Tinjauan Putusan terhadap Penyimpangan Ketentuan Hukum Acara Pemeriksaan Koneksitas

Oleh : Letkol Chk Parluhutan Sagala

1. Latar Belakang

“Pada saat undang-undang dibahas dan dibicarakan oleh legaislatif, semua berpendapat sudah baik dan sempurna. Akan tetapi pada saat diundangkan, undang-undang tersebut langsung berhadapan dengan seribu macam masalah konkret yang tidak terjangkau dan tak terpikirkan pada saat pembahasan dan perumusan”. Kenyataan tersebut  disebabkan oleh keterbatasan manusia memprediksi secara akurat apa yang akan terjadi di masa yang akan datang dan kehidupan masyarakat manusia baik sebagai kelompok maupun bangsa (nasional), regional dan internasional mengalami perubahan yang dinamis. Selalu terjadi perubahan masyarakat (social change). Perkembangan dan perubahan merupakan “hukum abadi’dalam sejarah kehidupan manusia.

Perkembangan model-model kejahatan yang terjadi mengakibatkan diperlukannya sebuah reformasi dan pembaharuan dalam sistem hukum yang ada sehingga bisa sesuai dengan kondisi masyarakat yang cenderung lebih dinamis daripada hukum itu sendiri. Hal ini juga mencakup masalah pengaturan acara pemeriksaan koneksitas adalah sebuah rangkaian permasalahan hukum yang tidak bisa dibiarkan terlalu lama tanpa kejelasan. Karena, permasalahan ini menyangkut kepada permasalahan yang sangat mendasar dalam proses penegakkan hukum, hal ini demi menjamin adanya sebuah kepastian hukum.

2. Perumusan Masalah
Hukum Acara Pidana merupakan hukum formil yang bersifat limitatif dan imperatif, ternyata tindak pidana yang dilakukan bersama-sama oleh prajurit TNI yang termasuk yustiabel Peradilan Militer dengan warga sipil yang termasuk yustiabel Peradilan Umum tidak diselesaikan dengan acara pemeriksaan koneksitas melainkan perkaranya diselesaikan secara splitsing oleh masing-masing lingkungan peradilan yaitu Peradilan Militer dan Peradilan Umum, dengan perumusan masalah sebagai berikut :

Apakah menghasilkan putusan pengadilan batal demi hukum karena hukum acara pidana tidak diterapkan sebagaimana mestinya atau putusan pengadilan yang dihasilkan tidak batal demi hukum?
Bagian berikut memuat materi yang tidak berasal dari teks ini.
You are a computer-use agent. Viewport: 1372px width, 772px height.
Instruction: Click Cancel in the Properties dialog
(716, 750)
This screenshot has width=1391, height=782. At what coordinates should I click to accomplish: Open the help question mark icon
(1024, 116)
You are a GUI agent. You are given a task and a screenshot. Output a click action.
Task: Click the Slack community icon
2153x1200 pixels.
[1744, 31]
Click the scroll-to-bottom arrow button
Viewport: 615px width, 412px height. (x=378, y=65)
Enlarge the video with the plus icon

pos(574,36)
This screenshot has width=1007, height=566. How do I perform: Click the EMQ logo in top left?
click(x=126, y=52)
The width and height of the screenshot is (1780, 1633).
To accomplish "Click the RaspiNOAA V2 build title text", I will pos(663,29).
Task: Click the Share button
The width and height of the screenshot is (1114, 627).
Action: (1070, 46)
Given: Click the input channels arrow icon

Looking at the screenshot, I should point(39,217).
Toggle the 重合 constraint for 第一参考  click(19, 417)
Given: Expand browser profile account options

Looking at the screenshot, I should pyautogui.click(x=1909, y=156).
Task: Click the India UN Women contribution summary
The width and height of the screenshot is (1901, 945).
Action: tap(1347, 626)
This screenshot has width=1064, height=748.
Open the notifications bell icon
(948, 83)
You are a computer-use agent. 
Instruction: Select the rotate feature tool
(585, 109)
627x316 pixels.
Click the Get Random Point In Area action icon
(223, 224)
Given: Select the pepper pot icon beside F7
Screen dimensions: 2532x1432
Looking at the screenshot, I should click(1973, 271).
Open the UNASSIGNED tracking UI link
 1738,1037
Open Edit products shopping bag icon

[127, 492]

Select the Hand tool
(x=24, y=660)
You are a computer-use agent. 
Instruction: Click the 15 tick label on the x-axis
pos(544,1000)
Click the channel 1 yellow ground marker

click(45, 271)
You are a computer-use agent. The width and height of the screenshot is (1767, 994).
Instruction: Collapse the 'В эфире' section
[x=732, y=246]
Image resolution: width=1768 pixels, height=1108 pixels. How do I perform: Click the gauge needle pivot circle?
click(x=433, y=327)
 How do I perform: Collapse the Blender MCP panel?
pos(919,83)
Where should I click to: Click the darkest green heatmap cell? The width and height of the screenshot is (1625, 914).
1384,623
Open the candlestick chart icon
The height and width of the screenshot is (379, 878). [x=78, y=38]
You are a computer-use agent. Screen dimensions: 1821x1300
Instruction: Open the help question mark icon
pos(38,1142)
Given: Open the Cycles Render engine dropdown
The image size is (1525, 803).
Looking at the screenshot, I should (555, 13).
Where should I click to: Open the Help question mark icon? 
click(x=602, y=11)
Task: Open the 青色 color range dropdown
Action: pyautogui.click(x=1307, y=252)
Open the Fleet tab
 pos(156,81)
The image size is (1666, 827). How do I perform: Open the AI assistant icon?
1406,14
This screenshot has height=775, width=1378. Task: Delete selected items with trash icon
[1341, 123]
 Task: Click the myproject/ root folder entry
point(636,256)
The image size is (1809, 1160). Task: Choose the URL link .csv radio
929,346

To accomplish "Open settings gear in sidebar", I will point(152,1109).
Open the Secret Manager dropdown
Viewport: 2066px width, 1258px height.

3. Acara Pemeriksaan Koneksitas

Kejahatan yang terjadi dalam masyarakat tidak menutup kemungkinan dilakukan oleh oknum militer atau prajurit TNI bersama-sama dengan orang sipil yang secara yuridis formal harus diadili dalam satu lingkup peradilan umum (Pengadilan Negeri) atau dalam lingkup peradilan militer (Pengadilan Militer). Inilah yang disebut Acara Pemeriksaan Koneksitas yang selengkapnya dirumuskan dalam Bagian Kelima, Pasal 198 sampai dengan Pasal 203 UU No. 31 Tahun 1997 tentang Peradilan Militer atau ada juga pakar hukum menyebutkan dengan Peradilan Koneksitas atau Koneksitas yang selengkapnya dirumuskan dalam BAB XI Pasal 89 sampai dengan Pasal 94 UU No. 8 Tahun 1981 tentang KUHAP.

Acara Pemeriksaan Koneksitas atau Peradilan Koneksitas atau Koneksitas adalah suatu sistem peradilan yang diterapkan atas suatu tindak pidana dimana diantara Tersangka atau Terdakwanya terjadi penyertaan10 (turut serta, deelneming) atau secara bersama-sama (mede dader) antara orang sipil dengan orang yang berstatus militer (prajurit TNI). Menurut Prof Andi Hamzah yang dimaksud dengan Peradilan Koneksitas adalah sistem peradilan terhadap tersangka pembuat delik penyertaan antara orang sipil dengan orang militer.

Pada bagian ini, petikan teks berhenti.